Once all the weights have been adjusted, we run another input through the network, calculate error and adjust weights. How long it takes to make one pass depends a lot on how many layers there are and how many units are in each layer. Adding more layers and more units will increase the accuracy of the neural network, but it will also increase the amount of time it takes to run all the calculations through the network, compute the error, and adjust the weights. This is a big reason why neural networks fell out of favor when they were first developed but are now starting to become popular again – with the increased parallelism and computing power available today, really big neural networks are able to be trained in a fraction of the time it would have taken years ago.

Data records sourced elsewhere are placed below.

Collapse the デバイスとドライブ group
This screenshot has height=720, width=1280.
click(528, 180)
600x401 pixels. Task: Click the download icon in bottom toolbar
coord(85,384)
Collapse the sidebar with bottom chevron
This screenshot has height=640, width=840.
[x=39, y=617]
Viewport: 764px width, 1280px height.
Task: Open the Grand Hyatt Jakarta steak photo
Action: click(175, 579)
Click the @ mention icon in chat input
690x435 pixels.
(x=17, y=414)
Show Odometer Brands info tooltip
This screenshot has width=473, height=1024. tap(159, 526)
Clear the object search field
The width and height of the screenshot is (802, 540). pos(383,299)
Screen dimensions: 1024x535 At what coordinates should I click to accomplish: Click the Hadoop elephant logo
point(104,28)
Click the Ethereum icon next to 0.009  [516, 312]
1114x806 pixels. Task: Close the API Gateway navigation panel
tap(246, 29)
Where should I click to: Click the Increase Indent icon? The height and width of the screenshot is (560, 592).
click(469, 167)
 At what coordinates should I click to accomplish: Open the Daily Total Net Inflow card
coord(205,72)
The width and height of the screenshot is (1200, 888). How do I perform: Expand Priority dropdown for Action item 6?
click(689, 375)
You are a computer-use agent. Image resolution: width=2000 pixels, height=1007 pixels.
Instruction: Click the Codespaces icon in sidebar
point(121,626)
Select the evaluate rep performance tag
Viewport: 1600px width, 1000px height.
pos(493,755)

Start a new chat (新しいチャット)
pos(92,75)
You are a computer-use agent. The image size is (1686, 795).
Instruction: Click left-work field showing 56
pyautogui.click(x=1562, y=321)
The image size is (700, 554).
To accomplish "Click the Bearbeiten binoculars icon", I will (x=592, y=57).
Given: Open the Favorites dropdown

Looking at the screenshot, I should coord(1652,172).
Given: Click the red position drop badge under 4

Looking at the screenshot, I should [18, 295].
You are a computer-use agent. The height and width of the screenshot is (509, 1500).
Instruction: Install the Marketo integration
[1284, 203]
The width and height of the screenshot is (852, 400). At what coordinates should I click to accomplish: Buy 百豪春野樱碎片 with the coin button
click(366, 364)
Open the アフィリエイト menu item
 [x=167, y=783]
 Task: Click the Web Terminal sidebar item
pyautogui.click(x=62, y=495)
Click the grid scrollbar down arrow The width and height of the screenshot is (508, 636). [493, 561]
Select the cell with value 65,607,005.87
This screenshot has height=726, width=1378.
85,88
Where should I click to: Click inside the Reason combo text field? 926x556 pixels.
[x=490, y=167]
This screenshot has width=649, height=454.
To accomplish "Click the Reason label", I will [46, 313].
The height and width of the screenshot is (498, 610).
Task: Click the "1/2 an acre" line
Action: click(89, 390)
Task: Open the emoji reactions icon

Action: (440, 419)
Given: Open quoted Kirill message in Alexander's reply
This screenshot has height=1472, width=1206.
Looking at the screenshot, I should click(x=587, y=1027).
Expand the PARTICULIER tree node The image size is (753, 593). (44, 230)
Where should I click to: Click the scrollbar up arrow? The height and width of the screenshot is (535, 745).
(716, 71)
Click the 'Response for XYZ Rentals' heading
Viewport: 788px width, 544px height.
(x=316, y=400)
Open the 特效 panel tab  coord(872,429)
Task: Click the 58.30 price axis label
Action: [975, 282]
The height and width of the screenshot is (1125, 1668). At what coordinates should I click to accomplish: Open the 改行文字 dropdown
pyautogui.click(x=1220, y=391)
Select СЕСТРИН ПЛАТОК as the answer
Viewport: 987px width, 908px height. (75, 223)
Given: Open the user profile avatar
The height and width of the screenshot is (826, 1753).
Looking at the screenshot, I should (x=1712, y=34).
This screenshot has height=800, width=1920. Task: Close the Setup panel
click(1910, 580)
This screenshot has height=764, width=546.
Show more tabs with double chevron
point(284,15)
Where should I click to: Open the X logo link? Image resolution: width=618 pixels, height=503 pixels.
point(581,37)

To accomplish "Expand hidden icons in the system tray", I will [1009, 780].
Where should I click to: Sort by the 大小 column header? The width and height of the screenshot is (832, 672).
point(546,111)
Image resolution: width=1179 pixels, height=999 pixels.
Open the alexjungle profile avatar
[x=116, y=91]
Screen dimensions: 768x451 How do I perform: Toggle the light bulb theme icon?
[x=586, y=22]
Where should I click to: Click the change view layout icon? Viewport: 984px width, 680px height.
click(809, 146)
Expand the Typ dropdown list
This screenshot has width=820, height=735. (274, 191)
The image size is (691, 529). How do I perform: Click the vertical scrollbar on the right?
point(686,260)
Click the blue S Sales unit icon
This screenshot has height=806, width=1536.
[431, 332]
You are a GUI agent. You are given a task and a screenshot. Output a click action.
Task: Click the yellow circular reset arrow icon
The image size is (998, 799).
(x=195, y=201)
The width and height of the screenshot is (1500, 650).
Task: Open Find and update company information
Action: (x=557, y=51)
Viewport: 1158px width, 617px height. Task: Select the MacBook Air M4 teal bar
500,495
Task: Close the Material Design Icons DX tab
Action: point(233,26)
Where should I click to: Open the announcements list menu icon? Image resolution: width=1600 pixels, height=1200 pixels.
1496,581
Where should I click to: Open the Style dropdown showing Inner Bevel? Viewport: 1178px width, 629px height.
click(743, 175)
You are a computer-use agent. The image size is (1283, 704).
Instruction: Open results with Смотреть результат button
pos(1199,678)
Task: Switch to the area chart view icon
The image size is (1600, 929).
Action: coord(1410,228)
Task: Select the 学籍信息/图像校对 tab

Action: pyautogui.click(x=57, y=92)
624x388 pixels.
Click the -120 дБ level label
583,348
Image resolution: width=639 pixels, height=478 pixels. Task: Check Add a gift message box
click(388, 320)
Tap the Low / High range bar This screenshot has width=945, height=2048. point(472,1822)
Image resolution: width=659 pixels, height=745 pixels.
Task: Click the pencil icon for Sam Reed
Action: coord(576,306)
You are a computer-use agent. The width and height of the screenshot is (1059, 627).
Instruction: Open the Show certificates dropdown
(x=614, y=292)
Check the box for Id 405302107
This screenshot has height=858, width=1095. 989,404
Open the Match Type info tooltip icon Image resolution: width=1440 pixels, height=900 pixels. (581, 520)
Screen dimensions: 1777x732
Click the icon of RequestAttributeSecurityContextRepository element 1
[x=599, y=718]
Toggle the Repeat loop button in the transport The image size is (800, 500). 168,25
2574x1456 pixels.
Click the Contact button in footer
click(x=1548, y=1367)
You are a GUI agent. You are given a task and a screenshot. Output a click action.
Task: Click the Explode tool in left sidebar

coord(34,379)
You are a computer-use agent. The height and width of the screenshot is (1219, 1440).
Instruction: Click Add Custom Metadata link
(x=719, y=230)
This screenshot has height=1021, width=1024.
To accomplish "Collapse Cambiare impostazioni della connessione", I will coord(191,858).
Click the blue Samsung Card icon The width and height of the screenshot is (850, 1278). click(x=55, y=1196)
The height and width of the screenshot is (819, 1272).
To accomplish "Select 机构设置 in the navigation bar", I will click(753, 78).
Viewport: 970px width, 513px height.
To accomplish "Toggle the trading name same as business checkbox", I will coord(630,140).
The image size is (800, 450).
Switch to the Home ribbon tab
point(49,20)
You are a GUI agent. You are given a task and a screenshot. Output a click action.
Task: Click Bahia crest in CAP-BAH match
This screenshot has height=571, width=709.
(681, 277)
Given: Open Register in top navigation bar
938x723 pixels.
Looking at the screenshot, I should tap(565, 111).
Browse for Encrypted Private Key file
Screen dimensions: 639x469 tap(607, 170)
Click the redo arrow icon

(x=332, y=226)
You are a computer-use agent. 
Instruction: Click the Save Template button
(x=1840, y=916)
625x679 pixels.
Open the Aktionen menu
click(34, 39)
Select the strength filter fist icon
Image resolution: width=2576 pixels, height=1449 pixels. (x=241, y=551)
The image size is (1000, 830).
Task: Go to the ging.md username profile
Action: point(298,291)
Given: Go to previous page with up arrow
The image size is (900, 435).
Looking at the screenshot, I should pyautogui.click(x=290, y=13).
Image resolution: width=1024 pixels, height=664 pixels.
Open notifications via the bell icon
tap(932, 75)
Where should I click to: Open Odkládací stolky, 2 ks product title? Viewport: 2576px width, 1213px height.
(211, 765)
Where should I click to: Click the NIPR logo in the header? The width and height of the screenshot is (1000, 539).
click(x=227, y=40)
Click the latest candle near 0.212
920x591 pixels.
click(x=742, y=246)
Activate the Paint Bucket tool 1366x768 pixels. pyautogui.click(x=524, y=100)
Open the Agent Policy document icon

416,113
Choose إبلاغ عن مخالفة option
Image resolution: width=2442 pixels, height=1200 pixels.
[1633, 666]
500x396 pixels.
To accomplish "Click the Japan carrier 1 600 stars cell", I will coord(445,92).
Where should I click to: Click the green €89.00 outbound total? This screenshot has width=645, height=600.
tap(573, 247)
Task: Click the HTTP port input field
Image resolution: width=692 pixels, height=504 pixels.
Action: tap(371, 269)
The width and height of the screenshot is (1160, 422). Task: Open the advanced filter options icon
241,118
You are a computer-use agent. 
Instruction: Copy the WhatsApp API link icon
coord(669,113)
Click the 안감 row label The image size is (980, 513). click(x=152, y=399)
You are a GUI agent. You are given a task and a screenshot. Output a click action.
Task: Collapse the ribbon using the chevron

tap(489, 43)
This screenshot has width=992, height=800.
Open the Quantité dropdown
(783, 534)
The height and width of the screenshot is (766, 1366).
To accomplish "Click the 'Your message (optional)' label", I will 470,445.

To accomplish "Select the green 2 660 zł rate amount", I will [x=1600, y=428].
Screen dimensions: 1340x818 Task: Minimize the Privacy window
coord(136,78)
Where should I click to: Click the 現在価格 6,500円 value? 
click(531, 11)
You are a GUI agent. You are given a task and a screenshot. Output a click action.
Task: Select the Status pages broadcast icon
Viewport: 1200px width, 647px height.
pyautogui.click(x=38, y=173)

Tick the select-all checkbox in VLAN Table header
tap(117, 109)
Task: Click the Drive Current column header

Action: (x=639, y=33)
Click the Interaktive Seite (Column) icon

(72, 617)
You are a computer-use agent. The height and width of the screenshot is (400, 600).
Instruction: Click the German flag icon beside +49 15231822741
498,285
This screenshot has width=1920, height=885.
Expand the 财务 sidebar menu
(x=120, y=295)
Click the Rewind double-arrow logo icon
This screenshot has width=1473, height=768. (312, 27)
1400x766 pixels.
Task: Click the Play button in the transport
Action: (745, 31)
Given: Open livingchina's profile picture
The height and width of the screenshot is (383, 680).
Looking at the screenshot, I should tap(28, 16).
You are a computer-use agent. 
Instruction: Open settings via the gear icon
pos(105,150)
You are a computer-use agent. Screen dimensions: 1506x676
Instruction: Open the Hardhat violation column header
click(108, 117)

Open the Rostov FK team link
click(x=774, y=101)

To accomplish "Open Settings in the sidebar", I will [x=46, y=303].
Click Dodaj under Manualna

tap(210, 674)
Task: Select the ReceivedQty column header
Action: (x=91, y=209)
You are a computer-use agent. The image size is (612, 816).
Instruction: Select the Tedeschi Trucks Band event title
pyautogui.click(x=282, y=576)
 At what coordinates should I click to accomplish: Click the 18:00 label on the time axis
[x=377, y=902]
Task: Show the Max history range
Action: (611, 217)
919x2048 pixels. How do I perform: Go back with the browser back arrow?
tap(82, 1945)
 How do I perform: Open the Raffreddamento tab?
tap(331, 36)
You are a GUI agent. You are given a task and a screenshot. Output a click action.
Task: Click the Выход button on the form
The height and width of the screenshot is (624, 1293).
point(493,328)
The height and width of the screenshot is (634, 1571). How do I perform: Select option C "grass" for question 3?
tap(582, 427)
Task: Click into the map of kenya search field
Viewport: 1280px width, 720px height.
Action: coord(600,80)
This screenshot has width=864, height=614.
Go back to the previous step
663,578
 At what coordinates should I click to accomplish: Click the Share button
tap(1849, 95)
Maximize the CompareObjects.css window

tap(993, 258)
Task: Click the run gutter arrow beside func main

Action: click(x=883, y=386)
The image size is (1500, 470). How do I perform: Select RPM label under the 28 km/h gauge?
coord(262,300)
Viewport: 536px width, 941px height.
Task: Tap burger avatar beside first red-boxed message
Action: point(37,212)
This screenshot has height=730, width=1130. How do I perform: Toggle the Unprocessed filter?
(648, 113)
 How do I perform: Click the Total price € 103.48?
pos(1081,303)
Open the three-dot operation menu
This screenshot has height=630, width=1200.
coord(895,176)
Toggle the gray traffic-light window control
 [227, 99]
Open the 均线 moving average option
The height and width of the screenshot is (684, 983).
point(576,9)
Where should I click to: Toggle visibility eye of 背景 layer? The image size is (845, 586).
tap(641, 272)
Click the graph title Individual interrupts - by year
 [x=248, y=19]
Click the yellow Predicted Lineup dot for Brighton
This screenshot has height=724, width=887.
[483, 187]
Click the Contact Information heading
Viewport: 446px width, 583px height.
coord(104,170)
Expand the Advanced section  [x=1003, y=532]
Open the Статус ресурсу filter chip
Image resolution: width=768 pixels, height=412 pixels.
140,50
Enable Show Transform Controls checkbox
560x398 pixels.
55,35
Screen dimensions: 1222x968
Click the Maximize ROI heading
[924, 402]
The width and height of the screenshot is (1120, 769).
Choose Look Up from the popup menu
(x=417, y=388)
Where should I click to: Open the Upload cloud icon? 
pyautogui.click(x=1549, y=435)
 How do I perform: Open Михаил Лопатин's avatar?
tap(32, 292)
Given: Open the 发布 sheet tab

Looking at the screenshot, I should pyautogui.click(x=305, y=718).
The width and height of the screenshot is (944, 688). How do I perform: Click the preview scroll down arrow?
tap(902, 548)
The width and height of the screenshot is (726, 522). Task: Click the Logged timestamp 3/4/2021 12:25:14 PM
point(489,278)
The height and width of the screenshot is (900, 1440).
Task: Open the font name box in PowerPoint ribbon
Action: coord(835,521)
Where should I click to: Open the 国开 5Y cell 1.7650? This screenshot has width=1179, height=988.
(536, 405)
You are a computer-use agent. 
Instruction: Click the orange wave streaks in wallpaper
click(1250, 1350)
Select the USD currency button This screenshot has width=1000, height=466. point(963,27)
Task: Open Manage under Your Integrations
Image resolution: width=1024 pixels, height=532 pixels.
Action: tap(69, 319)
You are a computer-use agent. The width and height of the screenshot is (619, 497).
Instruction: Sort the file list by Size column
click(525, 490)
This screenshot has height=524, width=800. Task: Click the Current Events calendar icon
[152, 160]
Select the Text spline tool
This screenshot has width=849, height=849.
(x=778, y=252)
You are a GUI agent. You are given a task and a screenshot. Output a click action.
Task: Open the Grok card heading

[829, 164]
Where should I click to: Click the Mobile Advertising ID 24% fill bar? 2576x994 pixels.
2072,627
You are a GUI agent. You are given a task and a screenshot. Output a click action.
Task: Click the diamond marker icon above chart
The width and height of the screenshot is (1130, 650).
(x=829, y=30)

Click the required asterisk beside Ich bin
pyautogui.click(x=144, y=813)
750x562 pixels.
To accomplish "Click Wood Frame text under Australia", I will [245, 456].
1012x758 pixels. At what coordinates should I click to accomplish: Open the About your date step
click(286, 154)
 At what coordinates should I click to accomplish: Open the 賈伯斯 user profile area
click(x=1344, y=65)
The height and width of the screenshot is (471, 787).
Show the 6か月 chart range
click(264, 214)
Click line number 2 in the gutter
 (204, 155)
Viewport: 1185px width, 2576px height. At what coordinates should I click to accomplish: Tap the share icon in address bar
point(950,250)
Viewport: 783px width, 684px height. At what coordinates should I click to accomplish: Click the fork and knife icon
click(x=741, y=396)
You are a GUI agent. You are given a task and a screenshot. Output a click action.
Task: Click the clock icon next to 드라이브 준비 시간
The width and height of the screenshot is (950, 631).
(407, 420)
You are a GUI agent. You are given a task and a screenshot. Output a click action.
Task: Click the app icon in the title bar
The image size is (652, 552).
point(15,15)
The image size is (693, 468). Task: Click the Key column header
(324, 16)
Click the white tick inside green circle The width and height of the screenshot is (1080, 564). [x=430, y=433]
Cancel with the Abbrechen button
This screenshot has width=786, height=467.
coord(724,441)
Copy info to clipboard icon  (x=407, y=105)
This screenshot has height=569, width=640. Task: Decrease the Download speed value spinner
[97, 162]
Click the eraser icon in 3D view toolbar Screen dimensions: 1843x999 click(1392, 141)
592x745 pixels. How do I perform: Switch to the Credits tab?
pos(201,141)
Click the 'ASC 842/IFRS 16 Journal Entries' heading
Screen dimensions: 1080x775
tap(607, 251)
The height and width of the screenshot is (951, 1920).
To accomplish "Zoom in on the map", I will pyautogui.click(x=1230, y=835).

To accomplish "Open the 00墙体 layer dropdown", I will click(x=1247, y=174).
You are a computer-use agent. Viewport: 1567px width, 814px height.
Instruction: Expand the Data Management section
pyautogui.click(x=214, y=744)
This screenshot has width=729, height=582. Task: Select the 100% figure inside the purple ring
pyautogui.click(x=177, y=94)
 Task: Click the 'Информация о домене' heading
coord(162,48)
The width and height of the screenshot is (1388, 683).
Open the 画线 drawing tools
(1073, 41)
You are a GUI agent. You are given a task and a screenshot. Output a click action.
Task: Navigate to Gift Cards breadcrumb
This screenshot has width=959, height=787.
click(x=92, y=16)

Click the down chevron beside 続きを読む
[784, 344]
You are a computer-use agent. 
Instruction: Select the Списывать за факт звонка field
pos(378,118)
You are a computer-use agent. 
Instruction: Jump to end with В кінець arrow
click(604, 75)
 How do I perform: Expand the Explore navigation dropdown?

It is possible that this is how the brain actually works as well. Input is fed into the brain, and at first we can’t make heads or tails of what that input is, but somehow the brain makes adjustments and things start getting clearer. Eventually the brain becomes so well tuned that we can recognize complicated shapes out of a photograph in a really short period of time. We do know that some things must be trained early on, such as language, because if these things are not done early they become hard to learn later in life. It could be because things like language are paramount to a lot of the other learning that we do. When you look at a photo, you not only see shapes, you see things and your brain finds words to associate with those things so that you know what you are looking at.
I believe that we are a long way off from having an artificial intelligence that can really work the same way our brains do, but it could be that we just need to keep on training our networks and making them bigger and bigger. It takes the average person almost two decades to achieve what we consider maturity, so how can we expect a computer to learn the same things in just hours or days? We are still in the pioneer days of artificial intelligence and machine learning (computers as we know them have only been around for a few decades), but I believe that as time goes on, we’ll get closer and closer to building smart machines that think like we do.
Should we be afraid of terminators trying to kill us some day? Who knows. A computer will ultimately just be calculating some path to a goal, and it might not be programmed to look out for ethical boundaries. Having said that, those boundaries are something we learned along the way as we grew up, so we’ll just have to make sure that we train the machines to understand those rules as well.